··· SUPPLIED MATERIAL ···
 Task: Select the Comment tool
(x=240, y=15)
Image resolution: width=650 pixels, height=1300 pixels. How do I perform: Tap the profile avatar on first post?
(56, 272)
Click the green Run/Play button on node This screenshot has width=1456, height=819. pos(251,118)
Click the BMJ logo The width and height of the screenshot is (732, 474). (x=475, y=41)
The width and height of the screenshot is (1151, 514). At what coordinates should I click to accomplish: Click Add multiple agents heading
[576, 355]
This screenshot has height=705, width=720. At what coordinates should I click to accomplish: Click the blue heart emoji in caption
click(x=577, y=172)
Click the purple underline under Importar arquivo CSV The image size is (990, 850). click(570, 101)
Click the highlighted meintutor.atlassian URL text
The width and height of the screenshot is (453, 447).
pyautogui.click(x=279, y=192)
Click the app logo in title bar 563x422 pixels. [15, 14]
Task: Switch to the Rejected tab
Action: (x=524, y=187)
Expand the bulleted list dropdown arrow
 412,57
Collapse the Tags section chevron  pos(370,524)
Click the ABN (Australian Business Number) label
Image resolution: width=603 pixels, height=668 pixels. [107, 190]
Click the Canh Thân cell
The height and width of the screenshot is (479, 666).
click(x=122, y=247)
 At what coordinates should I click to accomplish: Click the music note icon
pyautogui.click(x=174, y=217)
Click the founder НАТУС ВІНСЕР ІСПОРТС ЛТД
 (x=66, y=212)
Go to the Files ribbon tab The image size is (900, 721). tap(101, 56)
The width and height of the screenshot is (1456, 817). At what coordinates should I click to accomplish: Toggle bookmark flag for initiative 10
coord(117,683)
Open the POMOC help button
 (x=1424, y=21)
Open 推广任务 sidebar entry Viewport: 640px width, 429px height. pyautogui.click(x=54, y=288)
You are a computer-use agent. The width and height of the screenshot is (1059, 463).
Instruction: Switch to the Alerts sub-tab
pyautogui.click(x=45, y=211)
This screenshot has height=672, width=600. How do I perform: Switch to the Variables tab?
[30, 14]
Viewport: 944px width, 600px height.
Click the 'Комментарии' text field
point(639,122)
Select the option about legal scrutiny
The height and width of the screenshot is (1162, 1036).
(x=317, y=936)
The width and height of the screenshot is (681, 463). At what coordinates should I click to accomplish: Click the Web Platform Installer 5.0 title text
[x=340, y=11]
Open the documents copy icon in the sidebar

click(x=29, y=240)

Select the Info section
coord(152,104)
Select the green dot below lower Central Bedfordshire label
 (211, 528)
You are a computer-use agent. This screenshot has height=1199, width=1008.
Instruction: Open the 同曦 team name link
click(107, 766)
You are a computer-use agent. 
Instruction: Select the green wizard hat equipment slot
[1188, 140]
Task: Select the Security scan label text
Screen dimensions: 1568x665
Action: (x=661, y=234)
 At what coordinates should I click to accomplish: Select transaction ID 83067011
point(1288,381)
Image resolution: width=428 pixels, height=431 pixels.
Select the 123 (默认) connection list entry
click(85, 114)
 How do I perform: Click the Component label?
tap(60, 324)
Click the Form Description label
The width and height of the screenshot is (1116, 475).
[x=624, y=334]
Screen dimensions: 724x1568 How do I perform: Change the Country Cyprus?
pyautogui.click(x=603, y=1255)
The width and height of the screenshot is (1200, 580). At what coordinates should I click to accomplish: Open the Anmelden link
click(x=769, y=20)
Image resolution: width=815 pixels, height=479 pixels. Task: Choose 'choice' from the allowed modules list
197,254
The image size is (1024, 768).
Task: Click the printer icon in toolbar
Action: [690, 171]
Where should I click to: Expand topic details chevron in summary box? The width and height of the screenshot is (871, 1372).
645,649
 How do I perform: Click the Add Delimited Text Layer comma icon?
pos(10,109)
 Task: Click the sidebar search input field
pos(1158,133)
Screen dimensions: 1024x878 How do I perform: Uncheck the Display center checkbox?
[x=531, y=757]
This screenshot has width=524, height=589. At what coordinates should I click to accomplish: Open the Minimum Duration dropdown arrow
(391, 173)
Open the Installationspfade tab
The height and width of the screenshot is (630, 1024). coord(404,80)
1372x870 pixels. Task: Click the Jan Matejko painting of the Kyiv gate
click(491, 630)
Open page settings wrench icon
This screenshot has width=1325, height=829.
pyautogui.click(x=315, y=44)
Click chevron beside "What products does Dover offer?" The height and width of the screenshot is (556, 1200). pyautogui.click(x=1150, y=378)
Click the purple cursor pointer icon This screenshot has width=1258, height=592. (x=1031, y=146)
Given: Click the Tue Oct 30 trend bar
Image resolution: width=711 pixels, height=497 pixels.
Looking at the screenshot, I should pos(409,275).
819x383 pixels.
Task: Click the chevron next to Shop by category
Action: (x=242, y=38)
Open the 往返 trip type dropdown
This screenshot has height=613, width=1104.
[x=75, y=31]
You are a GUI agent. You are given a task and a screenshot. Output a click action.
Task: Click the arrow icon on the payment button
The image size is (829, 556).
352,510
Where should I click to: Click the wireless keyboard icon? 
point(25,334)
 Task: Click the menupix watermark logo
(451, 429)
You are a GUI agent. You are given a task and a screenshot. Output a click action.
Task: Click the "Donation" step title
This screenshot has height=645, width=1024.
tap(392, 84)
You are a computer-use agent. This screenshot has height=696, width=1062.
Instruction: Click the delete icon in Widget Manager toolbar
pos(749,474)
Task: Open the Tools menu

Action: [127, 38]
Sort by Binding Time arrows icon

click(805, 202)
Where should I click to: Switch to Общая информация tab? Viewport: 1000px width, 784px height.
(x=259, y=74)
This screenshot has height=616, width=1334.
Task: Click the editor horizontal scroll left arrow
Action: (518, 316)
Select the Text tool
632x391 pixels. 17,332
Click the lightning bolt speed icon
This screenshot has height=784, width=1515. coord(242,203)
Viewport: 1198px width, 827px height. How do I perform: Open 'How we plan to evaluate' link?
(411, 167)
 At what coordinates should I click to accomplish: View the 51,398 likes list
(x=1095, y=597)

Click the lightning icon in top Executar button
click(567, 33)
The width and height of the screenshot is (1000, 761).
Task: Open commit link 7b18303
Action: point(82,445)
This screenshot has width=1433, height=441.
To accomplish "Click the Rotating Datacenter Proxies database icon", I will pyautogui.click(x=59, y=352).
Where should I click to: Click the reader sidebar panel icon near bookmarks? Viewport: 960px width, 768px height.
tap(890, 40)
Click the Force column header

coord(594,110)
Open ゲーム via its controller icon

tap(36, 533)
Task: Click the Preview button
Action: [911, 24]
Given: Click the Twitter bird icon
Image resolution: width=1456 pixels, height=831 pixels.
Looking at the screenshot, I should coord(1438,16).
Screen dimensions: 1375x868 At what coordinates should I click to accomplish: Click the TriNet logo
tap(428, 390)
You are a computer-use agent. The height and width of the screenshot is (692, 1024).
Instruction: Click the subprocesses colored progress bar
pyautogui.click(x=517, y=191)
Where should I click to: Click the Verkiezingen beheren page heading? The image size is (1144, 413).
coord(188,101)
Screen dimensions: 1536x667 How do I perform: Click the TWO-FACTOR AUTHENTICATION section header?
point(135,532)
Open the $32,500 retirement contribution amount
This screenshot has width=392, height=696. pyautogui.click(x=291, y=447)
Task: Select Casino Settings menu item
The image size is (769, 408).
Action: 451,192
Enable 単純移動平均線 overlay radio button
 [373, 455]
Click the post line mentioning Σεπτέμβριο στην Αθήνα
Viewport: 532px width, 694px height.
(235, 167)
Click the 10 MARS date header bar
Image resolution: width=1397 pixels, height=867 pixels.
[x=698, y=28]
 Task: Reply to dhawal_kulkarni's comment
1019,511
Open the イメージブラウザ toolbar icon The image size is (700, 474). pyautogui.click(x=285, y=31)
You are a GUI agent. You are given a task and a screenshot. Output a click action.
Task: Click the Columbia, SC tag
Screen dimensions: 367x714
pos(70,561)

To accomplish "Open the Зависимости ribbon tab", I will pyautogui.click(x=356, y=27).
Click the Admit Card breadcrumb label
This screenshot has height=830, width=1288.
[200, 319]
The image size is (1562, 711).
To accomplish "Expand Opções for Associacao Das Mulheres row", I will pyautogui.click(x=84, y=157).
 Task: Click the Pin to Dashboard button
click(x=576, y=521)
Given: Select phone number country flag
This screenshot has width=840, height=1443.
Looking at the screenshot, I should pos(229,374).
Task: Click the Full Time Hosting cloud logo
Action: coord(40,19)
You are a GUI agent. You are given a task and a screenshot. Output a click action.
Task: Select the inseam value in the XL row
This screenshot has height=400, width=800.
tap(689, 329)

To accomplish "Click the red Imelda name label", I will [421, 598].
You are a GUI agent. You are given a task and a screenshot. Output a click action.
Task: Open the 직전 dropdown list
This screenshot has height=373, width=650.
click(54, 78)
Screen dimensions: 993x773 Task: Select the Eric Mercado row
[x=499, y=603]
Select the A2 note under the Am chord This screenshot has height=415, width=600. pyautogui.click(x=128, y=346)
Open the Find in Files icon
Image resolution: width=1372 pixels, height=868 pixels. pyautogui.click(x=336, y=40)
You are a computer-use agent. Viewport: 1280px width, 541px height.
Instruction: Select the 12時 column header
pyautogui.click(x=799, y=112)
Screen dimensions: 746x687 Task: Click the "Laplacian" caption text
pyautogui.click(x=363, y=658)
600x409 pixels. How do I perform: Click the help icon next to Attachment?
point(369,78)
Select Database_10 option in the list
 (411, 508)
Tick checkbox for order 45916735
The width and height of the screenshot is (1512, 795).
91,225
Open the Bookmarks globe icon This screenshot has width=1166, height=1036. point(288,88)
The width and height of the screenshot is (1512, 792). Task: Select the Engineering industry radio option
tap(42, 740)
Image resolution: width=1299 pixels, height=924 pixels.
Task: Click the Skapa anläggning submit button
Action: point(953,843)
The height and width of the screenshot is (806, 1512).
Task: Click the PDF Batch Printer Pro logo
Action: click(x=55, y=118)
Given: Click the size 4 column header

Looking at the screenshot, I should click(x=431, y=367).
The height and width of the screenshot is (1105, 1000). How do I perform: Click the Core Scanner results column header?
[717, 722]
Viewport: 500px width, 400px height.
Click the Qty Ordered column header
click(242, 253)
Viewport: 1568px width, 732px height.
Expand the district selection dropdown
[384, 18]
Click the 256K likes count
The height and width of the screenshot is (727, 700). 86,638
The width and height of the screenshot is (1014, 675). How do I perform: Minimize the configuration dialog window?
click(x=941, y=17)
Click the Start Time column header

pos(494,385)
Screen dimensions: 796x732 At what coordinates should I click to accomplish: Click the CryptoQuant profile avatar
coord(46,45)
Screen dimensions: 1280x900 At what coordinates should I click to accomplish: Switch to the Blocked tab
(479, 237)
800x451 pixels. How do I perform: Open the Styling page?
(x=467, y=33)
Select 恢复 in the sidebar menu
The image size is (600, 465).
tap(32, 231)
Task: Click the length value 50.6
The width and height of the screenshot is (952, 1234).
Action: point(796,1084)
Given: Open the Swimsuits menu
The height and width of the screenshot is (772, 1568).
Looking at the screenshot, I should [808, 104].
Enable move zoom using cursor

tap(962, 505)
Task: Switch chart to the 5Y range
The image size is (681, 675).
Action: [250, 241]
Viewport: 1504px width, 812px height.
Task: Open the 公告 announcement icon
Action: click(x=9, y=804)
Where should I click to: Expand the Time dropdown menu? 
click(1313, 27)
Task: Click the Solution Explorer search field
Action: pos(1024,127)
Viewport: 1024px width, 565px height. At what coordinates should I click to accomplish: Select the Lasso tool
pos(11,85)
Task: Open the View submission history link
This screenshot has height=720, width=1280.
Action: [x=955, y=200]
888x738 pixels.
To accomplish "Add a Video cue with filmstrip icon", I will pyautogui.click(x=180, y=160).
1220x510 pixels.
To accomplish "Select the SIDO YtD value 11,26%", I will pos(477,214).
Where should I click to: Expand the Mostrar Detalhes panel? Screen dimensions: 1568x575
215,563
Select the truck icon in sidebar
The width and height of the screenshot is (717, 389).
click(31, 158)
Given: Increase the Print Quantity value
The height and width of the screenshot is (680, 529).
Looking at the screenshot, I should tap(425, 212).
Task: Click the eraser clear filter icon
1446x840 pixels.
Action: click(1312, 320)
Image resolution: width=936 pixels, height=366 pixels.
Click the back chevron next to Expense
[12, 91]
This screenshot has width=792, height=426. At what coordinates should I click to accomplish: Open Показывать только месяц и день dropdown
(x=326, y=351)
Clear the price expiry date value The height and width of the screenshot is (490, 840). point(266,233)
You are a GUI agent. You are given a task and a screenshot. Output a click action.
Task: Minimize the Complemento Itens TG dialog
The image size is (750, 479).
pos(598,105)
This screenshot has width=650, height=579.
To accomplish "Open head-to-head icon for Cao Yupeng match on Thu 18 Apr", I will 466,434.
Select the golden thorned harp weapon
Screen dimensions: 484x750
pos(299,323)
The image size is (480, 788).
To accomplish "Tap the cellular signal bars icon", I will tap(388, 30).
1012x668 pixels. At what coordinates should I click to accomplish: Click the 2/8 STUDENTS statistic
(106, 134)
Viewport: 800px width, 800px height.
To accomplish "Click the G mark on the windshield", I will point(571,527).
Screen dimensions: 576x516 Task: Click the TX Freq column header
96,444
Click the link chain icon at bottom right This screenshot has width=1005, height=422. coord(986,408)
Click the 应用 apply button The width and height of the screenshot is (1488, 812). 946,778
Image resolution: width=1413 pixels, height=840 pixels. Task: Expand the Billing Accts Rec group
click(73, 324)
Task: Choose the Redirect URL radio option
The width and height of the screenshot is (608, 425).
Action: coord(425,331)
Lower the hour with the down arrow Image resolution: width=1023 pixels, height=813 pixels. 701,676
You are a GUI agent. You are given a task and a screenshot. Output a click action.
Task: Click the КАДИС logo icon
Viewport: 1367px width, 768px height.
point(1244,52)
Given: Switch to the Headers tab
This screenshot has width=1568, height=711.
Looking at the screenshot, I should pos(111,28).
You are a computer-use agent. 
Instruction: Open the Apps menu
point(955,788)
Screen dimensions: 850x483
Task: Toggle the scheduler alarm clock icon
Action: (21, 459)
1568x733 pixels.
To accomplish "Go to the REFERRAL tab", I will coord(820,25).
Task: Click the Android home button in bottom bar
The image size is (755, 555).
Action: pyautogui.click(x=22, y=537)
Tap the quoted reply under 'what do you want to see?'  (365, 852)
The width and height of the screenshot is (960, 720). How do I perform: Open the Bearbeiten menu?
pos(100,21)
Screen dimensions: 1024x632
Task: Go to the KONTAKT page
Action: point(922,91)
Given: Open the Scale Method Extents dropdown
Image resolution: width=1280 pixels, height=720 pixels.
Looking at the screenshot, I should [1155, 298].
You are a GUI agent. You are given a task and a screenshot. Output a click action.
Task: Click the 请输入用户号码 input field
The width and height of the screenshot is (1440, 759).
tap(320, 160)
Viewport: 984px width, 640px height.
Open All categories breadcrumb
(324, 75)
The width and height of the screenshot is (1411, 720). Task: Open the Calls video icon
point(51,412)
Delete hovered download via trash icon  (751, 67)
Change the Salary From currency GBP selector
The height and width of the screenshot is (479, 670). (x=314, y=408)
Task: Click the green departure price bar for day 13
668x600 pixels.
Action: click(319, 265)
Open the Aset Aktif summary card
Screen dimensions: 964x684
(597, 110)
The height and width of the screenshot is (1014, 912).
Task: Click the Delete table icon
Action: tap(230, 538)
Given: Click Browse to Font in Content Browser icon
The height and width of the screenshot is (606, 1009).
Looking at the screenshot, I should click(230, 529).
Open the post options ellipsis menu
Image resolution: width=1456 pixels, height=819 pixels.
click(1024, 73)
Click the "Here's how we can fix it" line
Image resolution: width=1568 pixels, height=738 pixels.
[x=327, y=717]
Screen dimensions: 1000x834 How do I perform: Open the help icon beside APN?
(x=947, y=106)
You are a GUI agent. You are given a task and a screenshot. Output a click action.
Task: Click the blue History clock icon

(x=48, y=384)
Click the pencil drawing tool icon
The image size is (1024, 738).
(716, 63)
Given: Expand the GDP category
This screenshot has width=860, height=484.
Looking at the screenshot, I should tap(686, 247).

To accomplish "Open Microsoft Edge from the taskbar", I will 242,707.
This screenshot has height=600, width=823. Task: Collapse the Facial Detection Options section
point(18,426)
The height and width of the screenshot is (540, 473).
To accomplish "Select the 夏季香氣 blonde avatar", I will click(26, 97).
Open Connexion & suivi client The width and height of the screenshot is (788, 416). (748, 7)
···
Could you please retype the lines from the start of the data through the line with "Click the green Run/Play", both included, and nothing else?

• _COMPLETED TASK_
 Task: Select the Comment tool
(x=240, y=15)
Image resolution: width=650 pixels, height=1300 pixels. How do I perform: Tap the profile avatar on first post?
(56, 272)
Click the green Run/Play button on node This screenshot has width=1456, height=819. pos(251,118)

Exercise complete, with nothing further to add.